* Material provided:
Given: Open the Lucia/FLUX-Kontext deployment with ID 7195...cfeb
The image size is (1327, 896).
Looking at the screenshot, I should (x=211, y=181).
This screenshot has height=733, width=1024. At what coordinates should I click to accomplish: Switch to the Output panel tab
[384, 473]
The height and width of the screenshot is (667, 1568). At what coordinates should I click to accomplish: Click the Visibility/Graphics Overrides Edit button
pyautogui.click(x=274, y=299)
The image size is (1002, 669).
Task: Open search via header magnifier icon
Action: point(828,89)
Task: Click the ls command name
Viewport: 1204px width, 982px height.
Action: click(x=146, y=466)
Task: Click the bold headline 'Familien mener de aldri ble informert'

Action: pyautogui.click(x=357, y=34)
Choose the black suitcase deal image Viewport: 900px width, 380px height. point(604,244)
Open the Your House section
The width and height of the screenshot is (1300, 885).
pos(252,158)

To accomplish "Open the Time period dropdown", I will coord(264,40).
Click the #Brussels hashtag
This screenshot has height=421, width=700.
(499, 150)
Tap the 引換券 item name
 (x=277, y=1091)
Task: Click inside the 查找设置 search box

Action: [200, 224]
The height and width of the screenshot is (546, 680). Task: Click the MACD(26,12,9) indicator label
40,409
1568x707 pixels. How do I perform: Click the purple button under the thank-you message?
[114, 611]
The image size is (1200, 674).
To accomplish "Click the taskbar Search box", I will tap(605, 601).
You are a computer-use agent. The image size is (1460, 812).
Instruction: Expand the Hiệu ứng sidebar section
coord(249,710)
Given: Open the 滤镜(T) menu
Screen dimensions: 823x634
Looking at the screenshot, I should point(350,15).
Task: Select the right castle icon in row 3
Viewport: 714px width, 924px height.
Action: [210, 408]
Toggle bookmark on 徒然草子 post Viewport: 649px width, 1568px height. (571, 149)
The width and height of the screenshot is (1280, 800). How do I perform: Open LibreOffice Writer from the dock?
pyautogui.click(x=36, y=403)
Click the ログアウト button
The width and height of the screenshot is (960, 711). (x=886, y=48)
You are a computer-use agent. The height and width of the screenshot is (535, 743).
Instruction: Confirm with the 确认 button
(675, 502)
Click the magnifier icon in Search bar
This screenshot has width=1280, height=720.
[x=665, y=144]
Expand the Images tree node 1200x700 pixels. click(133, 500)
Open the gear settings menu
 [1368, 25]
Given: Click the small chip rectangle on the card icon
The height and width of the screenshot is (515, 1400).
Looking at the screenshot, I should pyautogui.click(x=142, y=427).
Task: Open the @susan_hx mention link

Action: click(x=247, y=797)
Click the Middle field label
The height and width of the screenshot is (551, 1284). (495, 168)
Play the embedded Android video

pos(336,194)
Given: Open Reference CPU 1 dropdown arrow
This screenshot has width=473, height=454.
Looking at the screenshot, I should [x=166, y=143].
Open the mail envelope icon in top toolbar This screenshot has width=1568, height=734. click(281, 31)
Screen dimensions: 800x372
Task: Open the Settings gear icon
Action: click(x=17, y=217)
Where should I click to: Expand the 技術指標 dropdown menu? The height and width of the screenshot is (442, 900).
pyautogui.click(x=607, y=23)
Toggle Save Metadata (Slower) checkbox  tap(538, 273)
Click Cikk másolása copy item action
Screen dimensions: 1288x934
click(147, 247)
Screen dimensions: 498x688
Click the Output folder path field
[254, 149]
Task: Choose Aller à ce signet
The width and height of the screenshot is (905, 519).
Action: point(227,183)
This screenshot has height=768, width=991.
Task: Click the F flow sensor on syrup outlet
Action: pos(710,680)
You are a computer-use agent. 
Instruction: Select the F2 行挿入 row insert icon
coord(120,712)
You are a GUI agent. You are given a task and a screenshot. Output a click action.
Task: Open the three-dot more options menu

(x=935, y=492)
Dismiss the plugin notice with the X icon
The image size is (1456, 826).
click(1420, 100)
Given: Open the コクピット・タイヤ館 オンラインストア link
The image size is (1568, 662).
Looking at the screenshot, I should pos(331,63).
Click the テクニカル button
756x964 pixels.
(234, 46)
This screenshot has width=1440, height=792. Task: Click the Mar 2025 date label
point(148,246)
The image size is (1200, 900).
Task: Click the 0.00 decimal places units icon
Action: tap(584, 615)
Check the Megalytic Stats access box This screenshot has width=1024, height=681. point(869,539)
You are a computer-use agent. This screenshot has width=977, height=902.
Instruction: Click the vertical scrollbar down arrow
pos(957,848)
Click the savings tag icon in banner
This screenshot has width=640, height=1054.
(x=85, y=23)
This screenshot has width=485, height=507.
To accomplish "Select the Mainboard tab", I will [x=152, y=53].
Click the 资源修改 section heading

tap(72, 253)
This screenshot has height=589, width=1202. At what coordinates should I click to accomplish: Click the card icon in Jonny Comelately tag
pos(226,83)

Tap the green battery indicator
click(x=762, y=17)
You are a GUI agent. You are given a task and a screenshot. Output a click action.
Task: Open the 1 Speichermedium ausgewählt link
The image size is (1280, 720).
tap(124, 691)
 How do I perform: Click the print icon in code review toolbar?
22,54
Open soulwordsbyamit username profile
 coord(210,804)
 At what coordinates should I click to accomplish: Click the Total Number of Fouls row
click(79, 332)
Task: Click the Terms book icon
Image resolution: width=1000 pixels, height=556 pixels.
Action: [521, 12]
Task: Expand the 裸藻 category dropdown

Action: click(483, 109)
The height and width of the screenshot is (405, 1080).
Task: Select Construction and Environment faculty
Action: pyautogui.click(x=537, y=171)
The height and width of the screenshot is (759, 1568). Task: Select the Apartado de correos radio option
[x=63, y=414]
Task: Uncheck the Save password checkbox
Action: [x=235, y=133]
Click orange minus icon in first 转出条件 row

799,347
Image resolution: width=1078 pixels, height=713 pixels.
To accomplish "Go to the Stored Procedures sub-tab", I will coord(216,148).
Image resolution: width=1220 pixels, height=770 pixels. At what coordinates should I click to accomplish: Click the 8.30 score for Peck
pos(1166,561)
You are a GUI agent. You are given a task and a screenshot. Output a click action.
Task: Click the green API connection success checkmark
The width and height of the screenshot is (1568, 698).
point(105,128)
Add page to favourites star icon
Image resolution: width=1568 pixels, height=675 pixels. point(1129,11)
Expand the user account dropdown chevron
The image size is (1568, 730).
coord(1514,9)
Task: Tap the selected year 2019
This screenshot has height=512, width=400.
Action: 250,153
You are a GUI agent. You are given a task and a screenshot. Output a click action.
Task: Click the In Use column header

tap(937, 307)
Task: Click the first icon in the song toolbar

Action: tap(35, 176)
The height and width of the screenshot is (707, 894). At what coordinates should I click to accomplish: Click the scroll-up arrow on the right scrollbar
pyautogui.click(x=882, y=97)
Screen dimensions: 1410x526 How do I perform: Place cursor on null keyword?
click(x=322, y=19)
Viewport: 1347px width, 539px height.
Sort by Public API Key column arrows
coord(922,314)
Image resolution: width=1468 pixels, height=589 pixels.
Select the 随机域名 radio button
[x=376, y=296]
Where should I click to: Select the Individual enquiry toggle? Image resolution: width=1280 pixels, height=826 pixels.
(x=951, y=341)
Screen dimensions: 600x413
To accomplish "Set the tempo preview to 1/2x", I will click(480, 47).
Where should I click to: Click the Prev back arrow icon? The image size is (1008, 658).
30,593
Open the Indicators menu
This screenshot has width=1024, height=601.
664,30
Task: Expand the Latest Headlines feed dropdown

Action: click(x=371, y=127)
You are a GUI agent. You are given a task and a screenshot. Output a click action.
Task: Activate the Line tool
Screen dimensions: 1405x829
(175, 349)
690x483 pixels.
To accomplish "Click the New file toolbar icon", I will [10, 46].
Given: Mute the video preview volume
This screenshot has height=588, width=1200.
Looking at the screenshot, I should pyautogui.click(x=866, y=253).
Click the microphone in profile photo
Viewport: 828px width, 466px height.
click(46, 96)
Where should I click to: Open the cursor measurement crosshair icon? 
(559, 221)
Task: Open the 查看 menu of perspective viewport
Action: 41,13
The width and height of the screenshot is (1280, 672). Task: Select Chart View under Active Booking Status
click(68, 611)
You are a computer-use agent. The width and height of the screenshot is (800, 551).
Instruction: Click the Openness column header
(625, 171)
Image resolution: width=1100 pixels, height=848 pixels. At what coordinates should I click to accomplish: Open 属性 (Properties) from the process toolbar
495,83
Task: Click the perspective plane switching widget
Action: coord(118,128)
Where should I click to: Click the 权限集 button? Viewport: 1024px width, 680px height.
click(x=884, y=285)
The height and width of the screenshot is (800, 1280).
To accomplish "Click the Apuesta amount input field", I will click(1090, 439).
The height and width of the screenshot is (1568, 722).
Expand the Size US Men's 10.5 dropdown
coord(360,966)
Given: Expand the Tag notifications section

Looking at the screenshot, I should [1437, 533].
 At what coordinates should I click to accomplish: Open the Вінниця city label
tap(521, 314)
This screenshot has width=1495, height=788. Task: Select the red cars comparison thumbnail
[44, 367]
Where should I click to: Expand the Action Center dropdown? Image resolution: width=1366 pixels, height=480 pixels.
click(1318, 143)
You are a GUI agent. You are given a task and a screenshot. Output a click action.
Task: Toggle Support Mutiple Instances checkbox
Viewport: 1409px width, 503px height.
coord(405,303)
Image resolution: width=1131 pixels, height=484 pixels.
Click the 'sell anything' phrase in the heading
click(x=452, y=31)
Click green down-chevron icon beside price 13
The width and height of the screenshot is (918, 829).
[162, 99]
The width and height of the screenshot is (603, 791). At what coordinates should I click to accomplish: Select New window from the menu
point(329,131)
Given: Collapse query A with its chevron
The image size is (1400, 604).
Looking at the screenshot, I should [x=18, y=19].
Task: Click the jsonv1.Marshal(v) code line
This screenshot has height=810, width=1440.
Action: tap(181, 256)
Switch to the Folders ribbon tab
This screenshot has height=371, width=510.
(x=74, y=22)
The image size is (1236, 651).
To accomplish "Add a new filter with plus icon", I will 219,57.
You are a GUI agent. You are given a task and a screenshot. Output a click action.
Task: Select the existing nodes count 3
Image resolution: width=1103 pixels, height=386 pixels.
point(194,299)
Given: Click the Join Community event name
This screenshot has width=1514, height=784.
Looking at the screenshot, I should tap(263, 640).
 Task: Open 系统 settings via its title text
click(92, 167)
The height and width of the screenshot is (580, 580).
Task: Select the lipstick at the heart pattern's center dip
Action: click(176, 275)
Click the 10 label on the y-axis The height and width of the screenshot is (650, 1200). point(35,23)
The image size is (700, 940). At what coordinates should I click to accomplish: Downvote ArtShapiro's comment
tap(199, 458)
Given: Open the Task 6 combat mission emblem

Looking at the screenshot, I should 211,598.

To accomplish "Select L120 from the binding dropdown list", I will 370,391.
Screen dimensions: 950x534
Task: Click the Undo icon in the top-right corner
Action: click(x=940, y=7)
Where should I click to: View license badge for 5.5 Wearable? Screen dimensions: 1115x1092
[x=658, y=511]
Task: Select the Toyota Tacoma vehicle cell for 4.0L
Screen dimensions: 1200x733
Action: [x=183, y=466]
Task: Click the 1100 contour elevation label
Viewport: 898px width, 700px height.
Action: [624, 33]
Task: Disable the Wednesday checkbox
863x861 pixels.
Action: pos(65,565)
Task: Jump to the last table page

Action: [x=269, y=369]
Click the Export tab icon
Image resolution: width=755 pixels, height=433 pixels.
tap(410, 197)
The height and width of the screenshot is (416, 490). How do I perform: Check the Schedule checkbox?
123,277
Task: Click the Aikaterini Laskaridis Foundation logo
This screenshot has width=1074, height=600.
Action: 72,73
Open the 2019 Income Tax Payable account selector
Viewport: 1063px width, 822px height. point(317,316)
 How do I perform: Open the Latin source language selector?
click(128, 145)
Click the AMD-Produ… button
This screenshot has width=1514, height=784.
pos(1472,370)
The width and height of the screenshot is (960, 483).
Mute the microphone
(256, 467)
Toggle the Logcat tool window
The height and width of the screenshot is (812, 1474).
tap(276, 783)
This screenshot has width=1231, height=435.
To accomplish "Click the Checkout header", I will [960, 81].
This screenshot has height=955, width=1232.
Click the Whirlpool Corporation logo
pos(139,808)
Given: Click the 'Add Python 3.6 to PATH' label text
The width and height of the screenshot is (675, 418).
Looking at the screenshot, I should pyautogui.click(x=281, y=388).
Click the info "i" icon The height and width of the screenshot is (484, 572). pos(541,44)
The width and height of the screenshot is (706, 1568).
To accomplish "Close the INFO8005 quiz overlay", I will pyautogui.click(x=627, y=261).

* Assignment: The range runs from the line above containing "1568x707 pixels. How" to the line containing "Given: Click the small", inclusive. Restate those lines word for word and no others.

* Response:
1568x707 pixels. How do I perform: Click the purple button under the thank-you message?
[114, 611]
The image size is (1200, 674).
To accomplish "Click the taskbar Search box", I will tap(605, 601).
You are a computer-use agent. The image size is (1460, 812).
Instruction: Expand the Hiệu ứng sidebar section
coord(249,710)
Given: Open the 滤镜(T) menu
Screen dimensions: 823x634
Looking at the screenshot, I should point(350,15).
Task: Select the right castle icon in row 3
Viewport: 714px width, 924px height.
Action: [210, 408]
Toggle bookmark on 徒然草子 post Viewport: 649px width, 1568px height. (571, 149)
The width and height of the screenshot is (1280, 800). How do I perform: Open LibreOffice Writer from the dock?
pyautogui.click(x=36, y=403)
Click the ログアウト button
The width and height of the screenshot is (960, 711). (x=886, y=48)
You are a computer-use agent. The height and width of the screenshot is (535, 743).
Instruction: Confirm with the 确认 button
(675, 502)
Click the magnifier icon in Search bar
This screenshot has width=1280, height=720.
[x=665, y=144]
Expand the Images tree node 1200x700 pixels. click(133, 500)
Open the gear settings menu
 [1368, 25]
Given: Click the small chip rectangle on the card icon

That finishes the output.